# Halloween Music @ the Queen's Head, 144 Stockwell Road, Brixton, SW9 - 2nd Nov 3:00p.m. - 3:00 a.m.



## r0bb0 (Nov 1, 2013)

Hi, thanks to everyone who attended the last event. Here's the info for Halloween party on Saturday:

Jack's House presents a fine selection of music for friends, aficionados and party goers - reggae, punk, house and techno dj sets, together with some live performances, all tinted with the theme of Halloween.

The current line-up is as follows:
Bentley Bizzibee Moore, Kenny K Emin, Jack Cooper, Martin Blaize, Peter Lewis,Steve Murrell, Gavin Black, Michelle Mo Fo Auty and John Lewis (The Horrorshow) and Jim Ferguson

The whole event will be streamed live on Jack's House TV - fancy dress, although optional, is highly desirable.

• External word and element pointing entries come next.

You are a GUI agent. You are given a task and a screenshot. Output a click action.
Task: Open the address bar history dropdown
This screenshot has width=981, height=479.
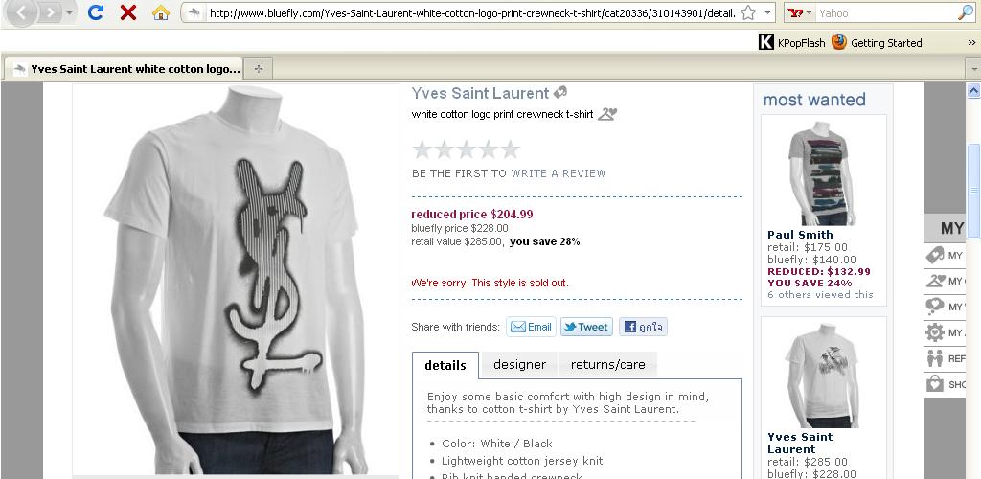[767, 12]
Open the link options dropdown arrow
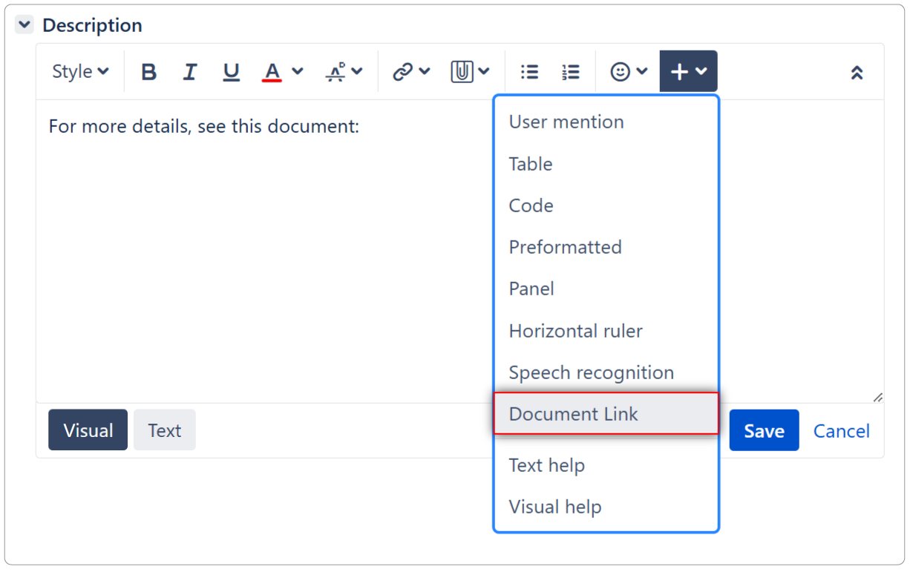 point(425,70)
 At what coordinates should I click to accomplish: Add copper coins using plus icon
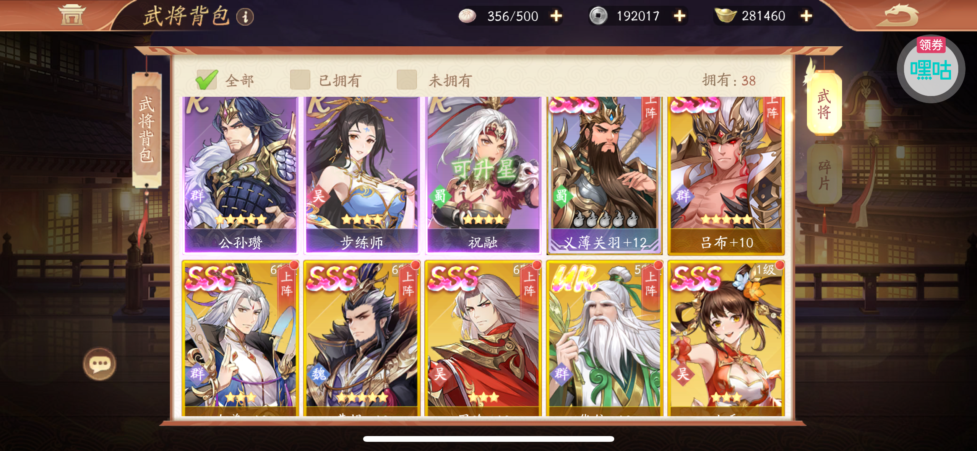pos(679,16)
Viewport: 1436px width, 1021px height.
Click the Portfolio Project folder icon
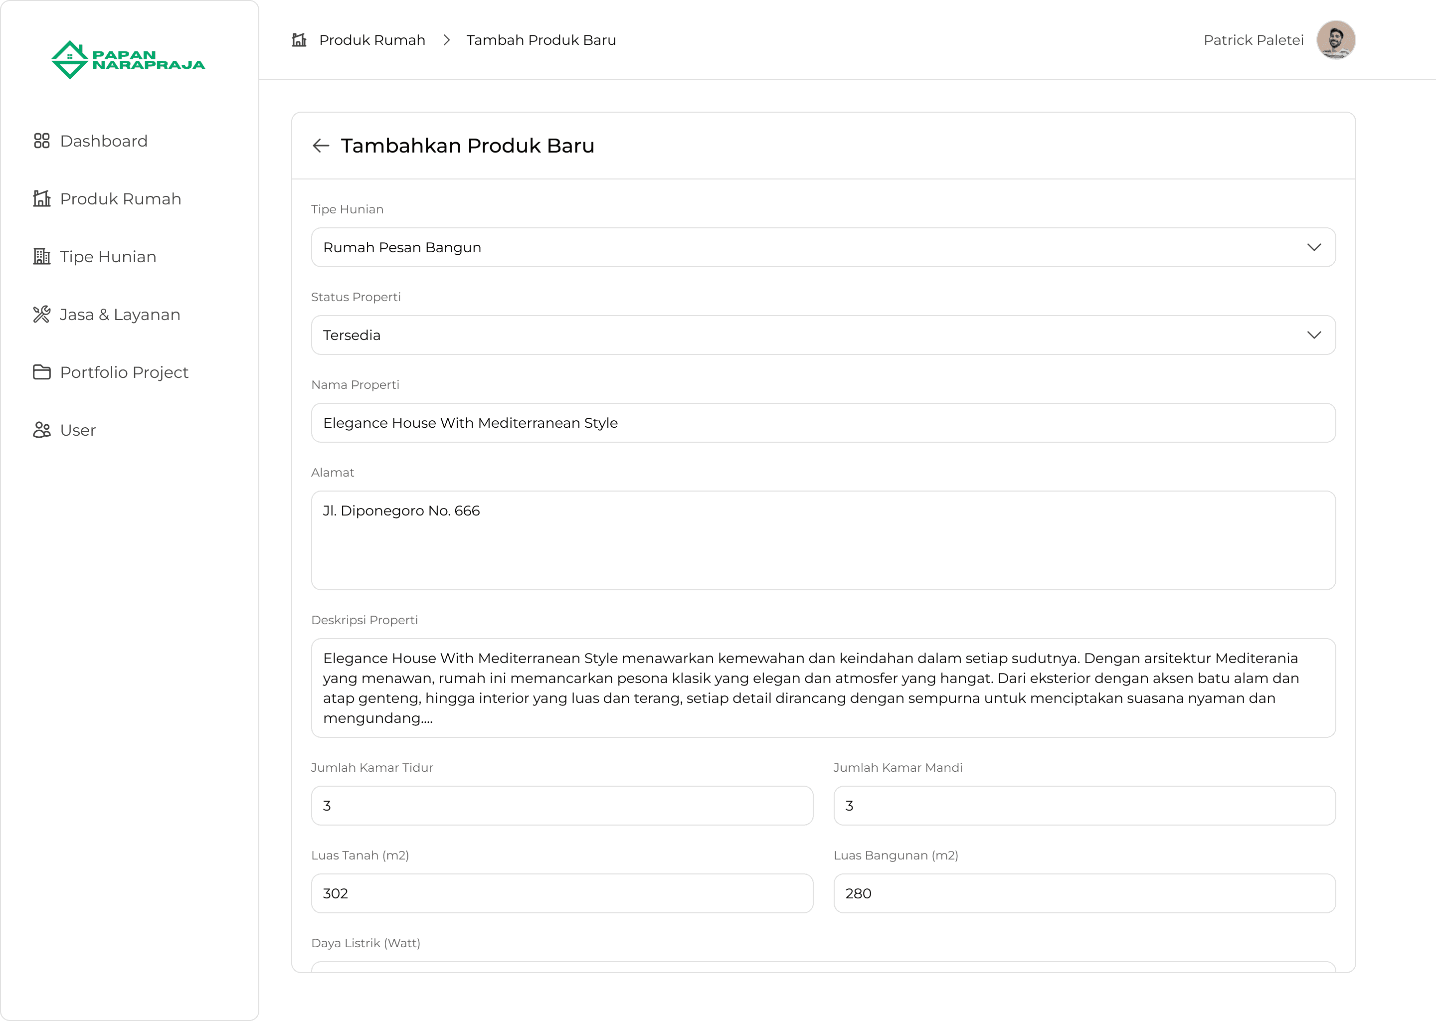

Tickets £5 - available in advance from Jack's House DJ's or from Resident Advisor:
http://www.residentadvisor.net/event.aspx?520679 
Tickets also available on the door.

a professional makeup service (prices on request) is available. If you wish to have any uber scary prosthetic work done (let's face it some of us need it  ) then please bring it with you.
Hope to see you there Xx


----------



## mao (Nov 3, 2014)

Great atmosphere judging from the pics... and lovely staff


----------



## Scutta (Nov 4, 2014)

FUCK THIS PUB


----------



## Treacle Toes (Nov 4, 2014)

*Queen’s Head pub in Brixton accused of racism and misogyny*

http://www.brixtonblog.com/queens-head-pub-in-brixton-accused-of-racism-and-misogyny/25685


----------